Towards the cold atom analog false vacuum
Jonathan Braden, Matthew C. Johnson, Hiranya V. Peiris, and Silke, Weinfurtner

TL;DR
This paper explores the feasibility of simulating false vacuum decay using ultra-cold condensates, identifying potential instabilities and proposing parameter tuning to enable experimental realization of early Universe phenomena.
Contribution
It analyzes the stability of a proposed analog false vacuum system using Floquet theory and suggests tuning parameters to avoid destabilizing resonances.
Findings
Parametric resonance can destabilize the system at certain frequencies.
Tuning the coupling frequency can push instabilities outside the valid regime of the GPE.

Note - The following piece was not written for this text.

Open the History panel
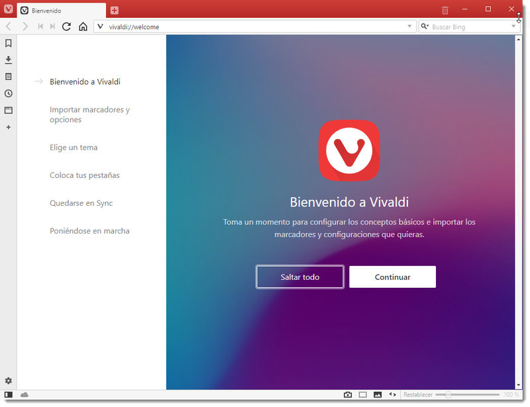Screen dimensions: 530x407 tap(8, 93)
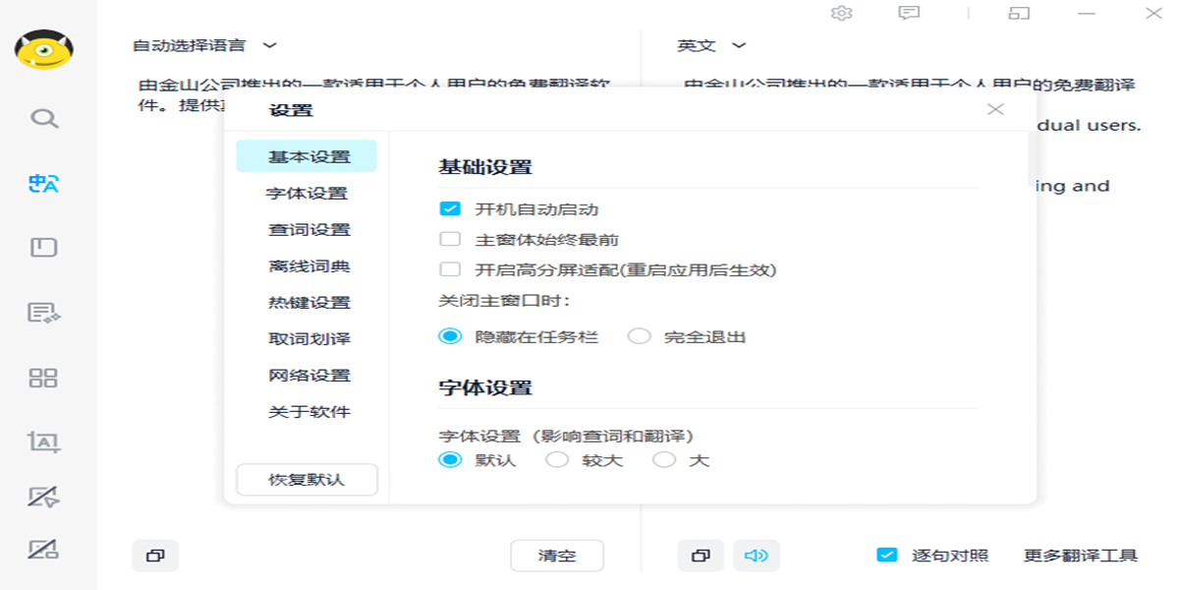Choose 较大 font size option
The height and width of the screenshot is (590, 1179).
pos(557,460)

A viable experimental parameter range exists for simulating false vacuum decay.
Abstract
Analog condensed matter systems present an exciting opportunity to simulate early Universe models in table-top experiments. We consider a recent proposal for an analog condensed matter experiment to simulate the relativistic quantum decay of the false vacuum. In the proposed experiment, two ultra-cold condensates are coupled via a time-varying radio-frequency field. The relative phase of the two condensates in this system is approximately described by a relativistic scalar field with a potential possessing a series of false and true vacuum local minima. If the system is set up in a false vacuum, it would then decay to a true vacuum via quantum mechanical tunnelling. Should such an experiment be realized, it would be possible to answer a number of open questions regarding non-perturbative phenomena in quantum field theory and early Universe cosmology. In this paper, we illustrate a…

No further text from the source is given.